Grundsätzlich gilt jedoch: Je größer das Fahrzeug und seine Reichweite, desto größer und schwerer auch die energieintensive Batterie. „SUVs sind keine Ökomobile“, meint auch Agora-Autorin Meyer. Manche Argumente von Kritikern des E-Autos seien aber schlicht falsch: „Es ist nicht plausibel, dass durch mehr E-Mobilität neue Kohlekraftwerke gebaut werden müssten – schon deshalb nicht, weil erneuerbare Energien immer günstiger werden.“ Mit einem erneuerbaren Energiemix und sogenannten „intelligenten Netzen“ könnte die Elektrifizierung des Verkehrs gestemmt werden.
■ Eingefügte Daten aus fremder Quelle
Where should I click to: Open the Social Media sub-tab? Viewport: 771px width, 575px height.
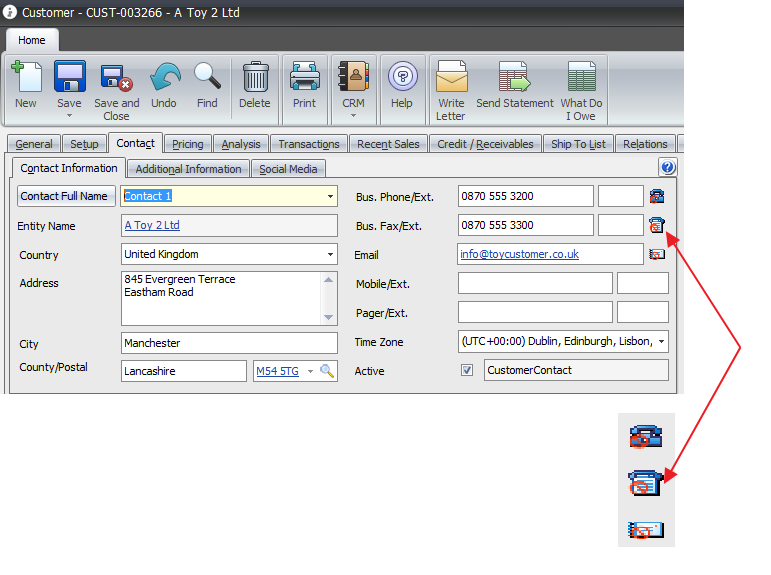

Bleibt die Rohstofffrage: Zwar muss man für das Elektroauto kein schmutziges Öl in krisengeschüttelten Ländern fördern, aber dafür braucht man für die Batterieherstellung Kobalt, Lithium und Coltan. Diese Rohstoffe müssen tonnenweise aus den abgelegensten Weltregionen in die Werkstätten von Autokonzernen transportiert werden, werden unter oft menschenunwürdigen Bedingungen von Arbeitern in Afrika gefördert und haben teils katastrophale Folgen für die Umwelt.

Rein in den Bus

Wie bei allen Industrieprodukten muss also auch in der E-Mobilitätsbranche für Fairness gekämpft werden. „Die Autogiganten wie VW, BMW, Toyota oder Daimler hätten die nötige Nachfragemacht, um Standards bei der Lithiumproduktion einzufordern“, glaubt der Rohstoff-Experte Matthias Buchert vom Öko-Institut. Immer wichtiger wird auch das Recycling der Batterien. Laut einigen Unternehmen sind bereits heute schon bis zu 90 Prozent der Materialien recycelbar. Allerdings würde die starke Nachfrage das Angebot an wiederverwendbaren Materialien dennoch weit übersteigen, so Buchert.

Heilsbringer ist das E-Auto also keinesfalls. Es wird dann zu einem ökologischen Desaster, wenn die Verbrennerflotten – mit schnell steigendem SUV-Anteil – einfach durch E-Autos ersetzt werden, weder auf Standards bei der Herstellung oder das Recycling geachtet, ein intelligenter Ausbau der Energiewende verschlafen wird und wir weiter dem Privatauto frönen, statt auf Car-Sharing und öffentlichen Nahverkehr umzusteigen. Die Berliner BVG stellte im März bereits die ersten Elektrobusse für den Stadtverkehr vor. Diese Form von Elektromobilität hat auf jeden Fall eine super Umweltbilanz: weniger Diesel-Feinstaub, weniger Energieverbrauch pro Person und weniger Lärmbelastung.

Das Elektroauto ist weder gut noch böse. Sein ökologischer Vorteil entscheidet sich daran, wie wir es bauen und nutzen.